Despite their differences, Florida's bankers are a tight-knit, generally collegial group. They swap war stories at Florida Bankers Association meetings, and share a pride in the industry's recovery that only enduring tough times together can inspire. 

In a state likely to see more consolidation, bankers place a premium on keeping lines of communication open — and with good reason. While the economic revival is celebrated everywhere, many Florida institutions are still grappling with problem assets; all must contend with higher compliance costs and are struggling to make money.

Loan demand is up, but the composition of loan portfolios — more commercial loans, fewer backed by real estate — has changed, and customers are more price-sensitive than ever. Anecdotal evidence suggests that the bigger out-of-state banks with lower borrowing costs are willing to buy good relationships with lower rates, leaving less desirable loans for small banks that can't afford such strategies.

W. Allen Rogers II, a managing director at Allen C. Ewing tells of one larger out-of-state bank he knows that's eager to grow in Florida. "The treasurer will call and say, ‘I've got $75 million of really cheap money. Lend it out — even if we take a small loss, let's get the business,' " he says. "Community banks can't do that. They need the spread to survive."

Florida's status as both an epicenter of the crisis and a major battleground in the government's wars on drugs and terrorist financing means the state's banks also face tougher regulatory scrutiny, and higher compliance costs, than those elsewhere.

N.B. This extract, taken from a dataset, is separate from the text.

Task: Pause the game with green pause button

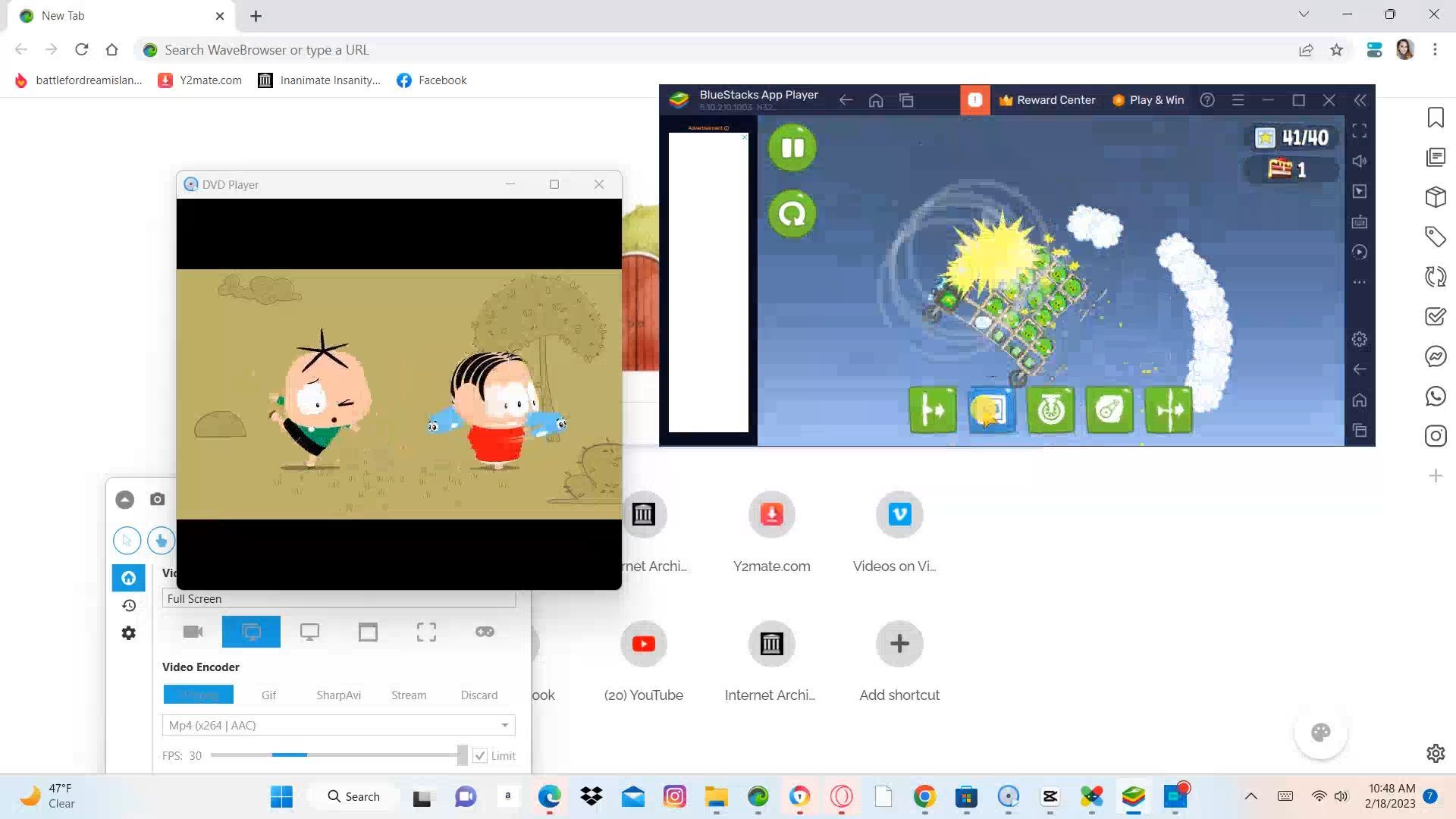Action: [792, 147]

The state's financial institutions have been subject to nine enforcement actions related to violations of the Bank Secrecy Act's anti-money-laundering provisions since 2008. Last November, North Dade Community Development Federal Credit Union, a five-employee shop with just $4 million in assets, was shuttered after it was found to have wired nearly $2 billion to 56 different money service businesses in Latin America and the Middle East. "No other state's banks get anywhere near the amount of regulatory enforcement that Florida's banks get," Thomas says.

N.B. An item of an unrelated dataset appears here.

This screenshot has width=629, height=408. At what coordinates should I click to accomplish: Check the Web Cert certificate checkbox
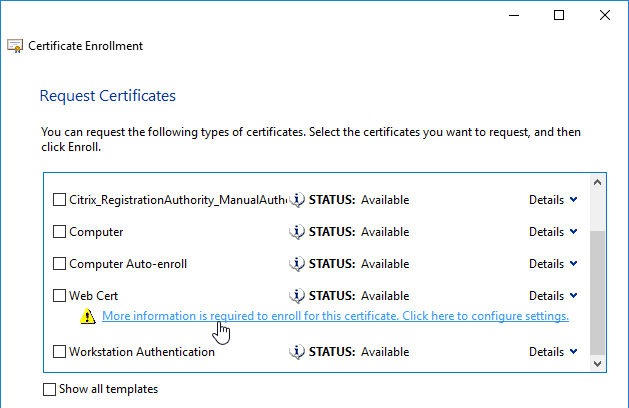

With revenue pressed and costs rising, Florida banks with less than $250 million of assets earned a return on average equity of 4.29% in 2014, says Allen C. Ewing CEO Ben Bishop, compared with 7.65% for banks of that size nationally.

"A lot of bankers who survived the recession felt like they did the hard part," Bishop says. "But now they're finding it very hard to grow. They don't have enough capital, the best loans are taken by the big banks, and the compliance costs hurt returns." Raising capital would help, but it takes a compelling story for a community bank to attract investors.

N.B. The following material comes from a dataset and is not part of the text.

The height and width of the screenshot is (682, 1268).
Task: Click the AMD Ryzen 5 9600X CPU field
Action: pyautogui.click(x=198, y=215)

It's a market that is screaming for more consolidation, and that, ironically, is perhaps the greatest impediment to building a statewide franchise in Florida today. It might be prone to busts, but the booms of Florida banking make it too attractive for a growth-hungry bank from elsewhere to ignore.

Of the 17 deals in the state announced since the beginning of 2014, 11 of the buyers were from someplace other than Florida. And they've proven willing to pay up. Wayne, N.J.-based Valley National Bancorp's purchase of the $1.7 billion-asset 1st United Bancorp in Boca Raton was priced at 1.87 times tangible book value, while Home's deal for tiny Broward Financial Holdings weighed in at 1.99 times tangible book.

Bishop predicts "a flurry of M&A deals" in the next few years, most of them either in-market mergers-of-equals — putting two $250 million banks together — or out-of-state banks looking to cash in on Florida's growth potential. The bigger banks domiciled in the state might make some deals as well, but they're just as likely to be prey for someone from the outside looking to solidify their market position.

Seacoast, FCB and Jacksonville Bancorp all have private-equity owners that are rumored to be looking for an exit. CenterState doesn't have private equity behind it, but if someone makes Corbett an offer too good to refuse, he'd feel compelled to sell too.

"Unless someone takes away the sunshine, Atlantic Ocean and Gulf of Mexico, Florida will always win," Bishop says. The state's banks are just along for the ride.